The extra year would be provided to those participating in spring sports like baseball, softball, track, golf and tennis.
Student-athletes deemed seniors in for the spring of 2020 could play in 2021, while underclassmen who played this spring would be able to apply to the NCAA for a waiver restoring an additional year of eligibility.
The so-called “winter” sports, like men’s and women’s basketball, were not included in the extension because regular-season play had concluded for the most part, bringing an end to many schools’ seasons.
University of Southern Mississippi athletic director Jeremy McClain, who had kept a finger on the pulse of the NCAA’s intentions, had expected the organization to extend eligibility if the spring sports’ season was cancelled.
“The NCAA is going to give a year of eligibility back to spring sports,” McClain said earlier this month. “They’ve basically said, ‘Here’s what we want to do, and that’s to give this year back to our spring sports’ athletes,’ and that’s great.”
Potentially, not so great: The action, voted upon by the NCAA Division I council Monday, would require each individual school to provide the extra funding for any seniors deciding to stay and play an extra year.
According to the Associated Press, the NCAA action allows each school to determine how much scholarship money would be made available to returning seniors, ranging from nothing to as much as the athlete had been receiving.
The NCAA action will allow a one-year expansion of rosters and scholarships to accommodate any returning seniors as well as the incoming signing class.
After the 2021 spring concludes, the usual NCAA parameters for eligibility would return, as well as the roster and scholarship restrictions applicable to each sport.
Student-athletes typically have five years to complete four years of eligibility.
The extra expenses come at a time when programs will be dealing with a potential revenue pinch caused not only by the cancellations of the spring athletic calendar but the shuttering of college basketball’s postseason tournament.

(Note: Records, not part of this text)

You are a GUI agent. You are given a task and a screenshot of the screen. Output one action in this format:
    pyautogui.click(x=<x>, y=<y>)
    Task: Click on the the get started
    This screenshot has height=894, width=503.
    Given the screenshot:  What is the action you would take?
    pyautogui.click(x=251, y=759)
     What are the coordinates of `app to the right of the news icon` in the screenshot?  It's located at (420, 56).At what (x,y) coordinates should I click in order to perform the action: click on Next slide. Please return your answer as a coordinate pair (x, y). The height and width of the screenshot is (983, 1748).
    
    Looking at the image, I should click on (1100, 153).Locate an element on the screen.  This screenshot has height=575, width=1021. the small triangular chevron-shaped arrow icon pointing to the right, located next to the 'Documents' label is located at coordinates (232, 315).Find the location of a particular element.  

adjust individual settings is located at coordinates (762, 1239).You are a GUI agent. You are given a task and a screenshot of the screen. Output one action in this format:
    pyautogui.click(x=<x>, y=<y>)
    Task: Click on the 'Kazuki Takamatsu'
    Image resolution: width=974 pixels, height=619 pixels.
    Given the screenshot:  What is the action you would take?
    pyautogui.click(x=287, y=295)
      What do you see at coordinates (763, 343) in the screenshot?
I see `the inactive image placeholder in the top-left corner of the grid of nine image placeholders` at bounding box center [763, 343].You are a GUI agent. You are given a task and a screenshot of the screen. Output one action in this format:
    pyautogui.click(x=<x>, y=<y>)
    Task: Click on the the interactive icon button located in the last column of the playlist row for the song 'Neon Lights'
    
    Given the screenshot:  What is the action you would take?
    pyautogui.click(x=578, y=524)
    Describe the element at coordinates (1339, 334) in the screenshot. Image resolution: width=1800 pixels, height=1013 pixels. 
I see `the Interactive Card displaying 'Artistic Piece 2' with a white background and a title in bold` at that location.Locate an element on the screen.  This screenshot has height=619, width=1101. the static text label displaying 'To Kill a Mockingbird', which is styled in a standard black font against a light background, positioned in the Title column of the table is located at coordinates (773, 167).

The cancellation of March Madness led the NCAA to cut distributions to member schools by a combined $375 million.
“We had long discussions around the fact that this does not avoid substantially difficult circumstances, but what we felt was important was to localize that decision-making and to ensure that we were as permissive as possible," University of Pennsylvania athletic director/council chairwomn Grace Calhoun told the Associated Press.
“At the end of the day, each institution is going to have to figure out what it can do.”
According to the Associated Press, schools will be able to use the NCAA’s Student Assistance Fund to pay for scholarships for students who take advantage of the additional eligibility in 2020-21.
McClain said USM will deal with whatever issues might be created.
“There’s a long list of things we’re going to have to work through, and we will,” McClain said. “I think the most important thing is that, especially with the spring sports that haven’t started, is that they get that year of eligibility back.”
The Associated Press contributed to this report.